Aim of the exercise
Show each line of the data below that contains the word "icon".

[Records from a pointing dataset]

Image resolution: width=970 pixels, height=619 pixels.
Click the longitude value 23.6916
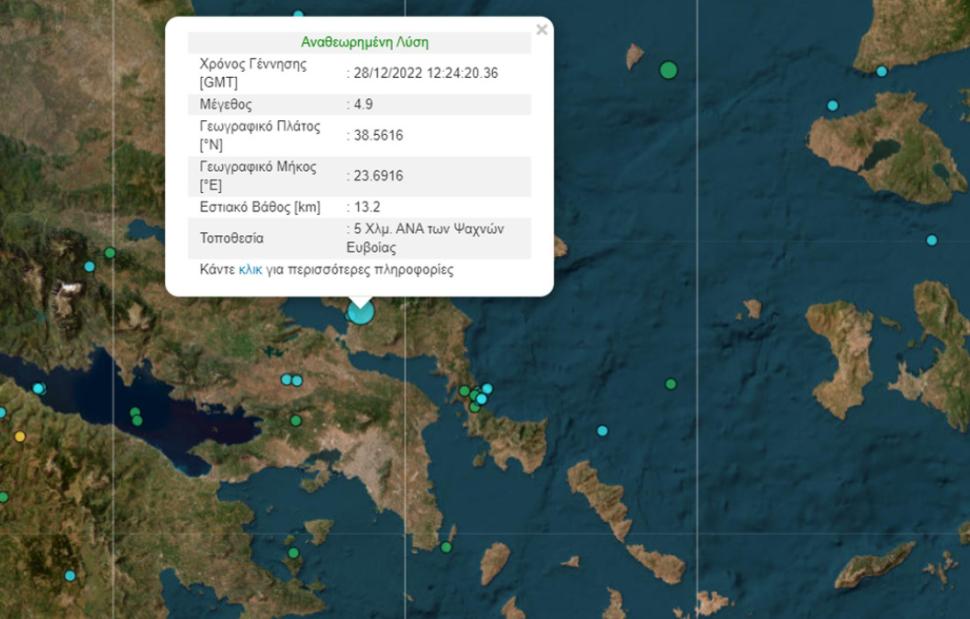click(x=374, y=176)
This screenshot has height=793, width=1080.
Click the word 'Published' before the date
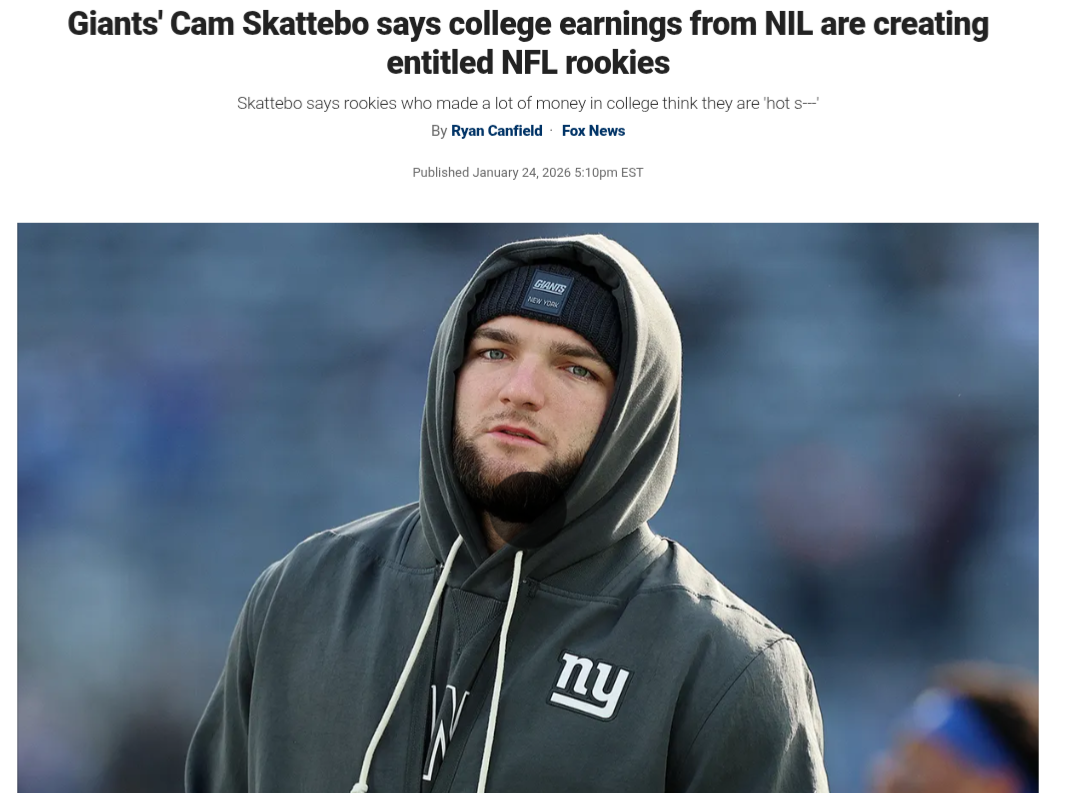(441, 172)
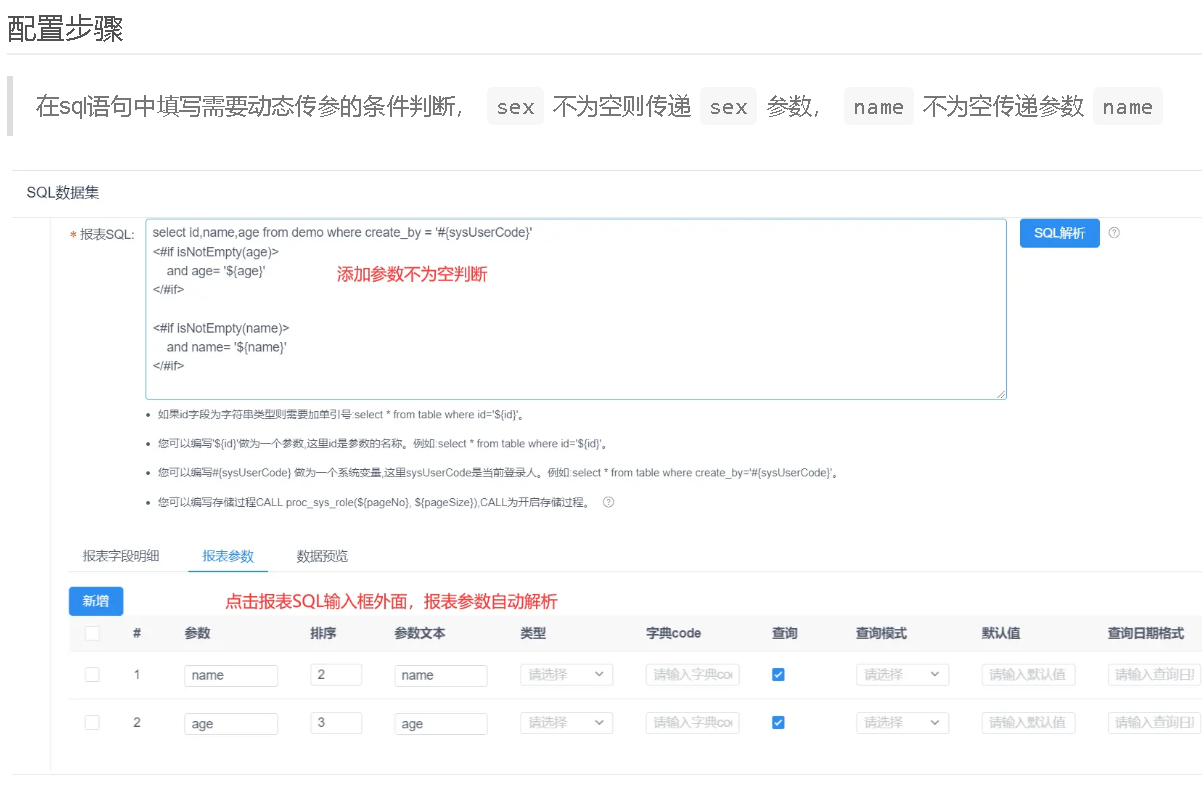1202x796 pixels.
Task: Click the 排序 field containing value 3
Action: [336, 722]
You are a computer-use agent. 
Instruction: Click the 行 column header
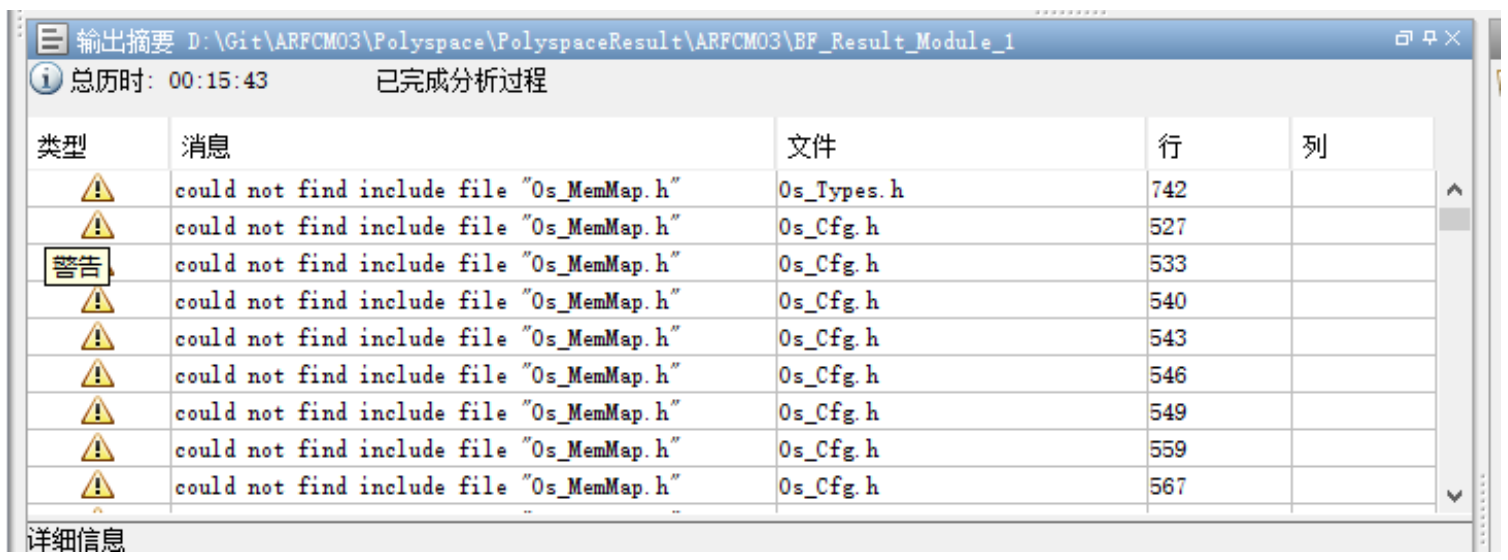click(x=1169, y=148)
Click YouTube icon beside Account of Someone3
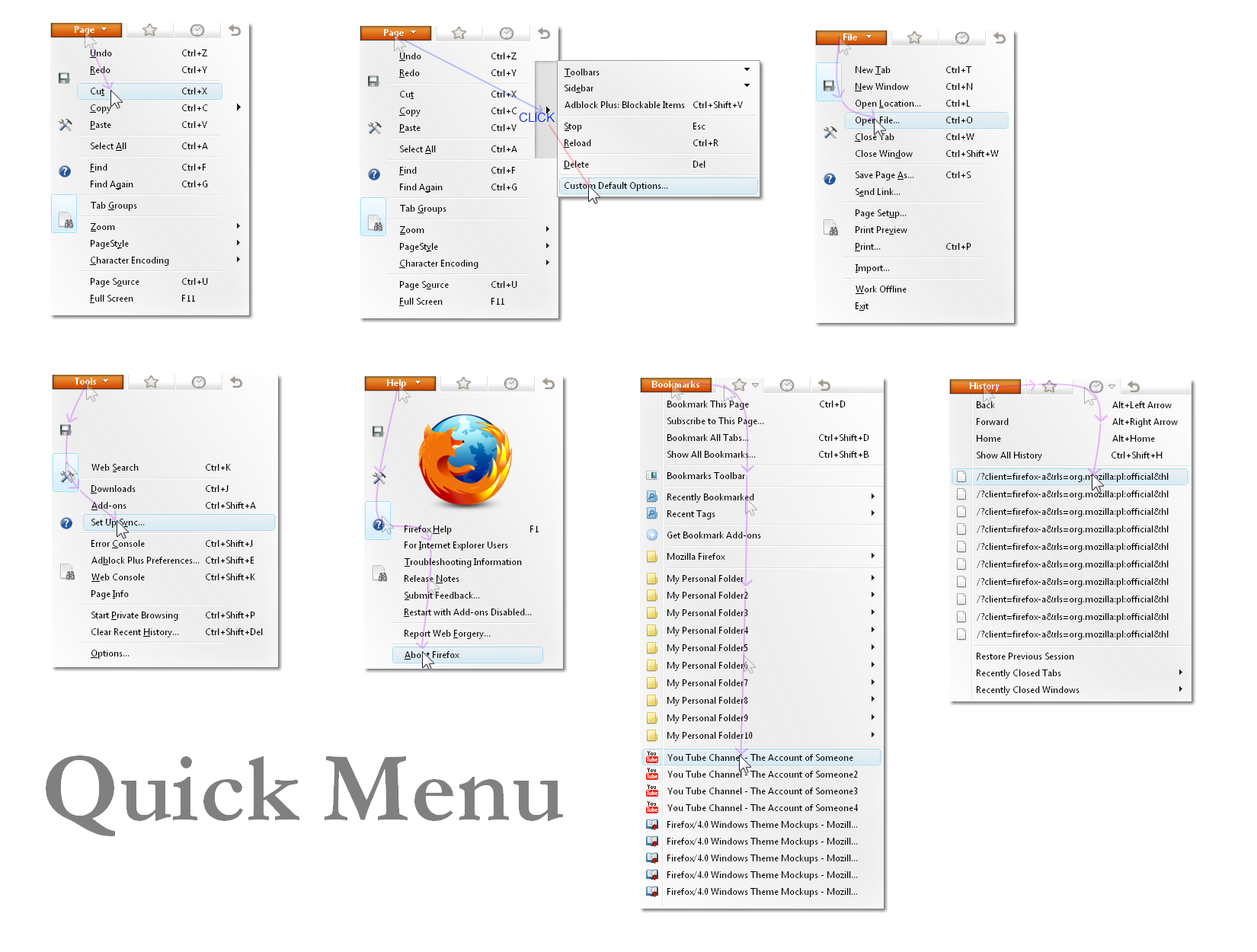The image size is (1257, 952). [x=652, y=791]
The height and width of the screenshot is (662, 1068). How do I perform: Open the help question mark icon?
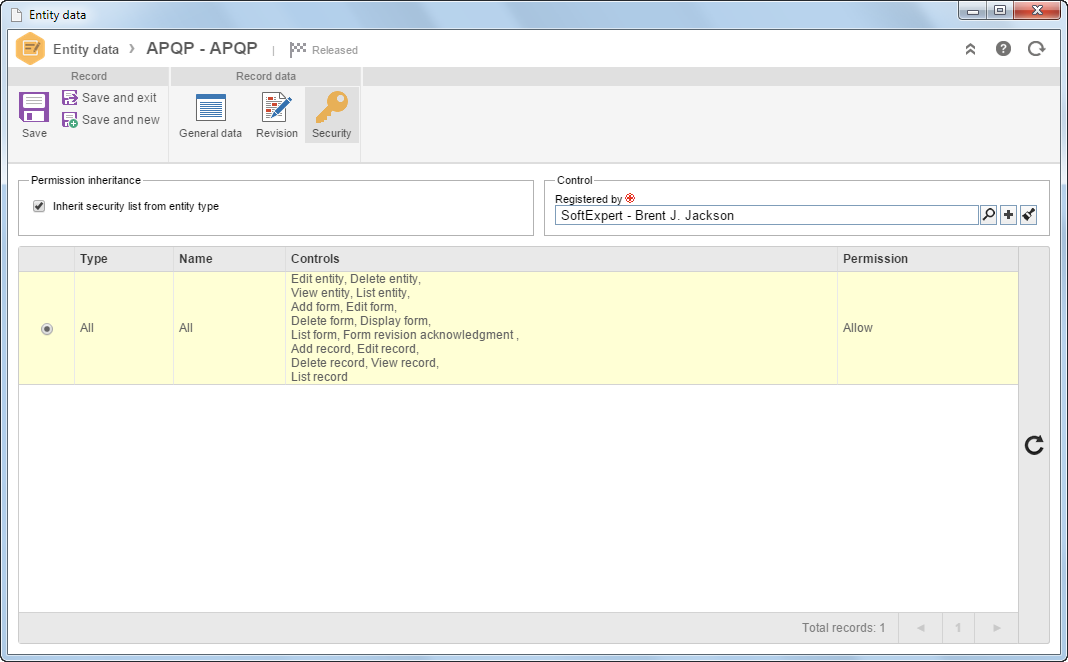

Finished answer
Click YouTube icon beside Account of Someone3
The height and width of the screenshot is (662, 1068). How do I perform: Open the help question mark icon?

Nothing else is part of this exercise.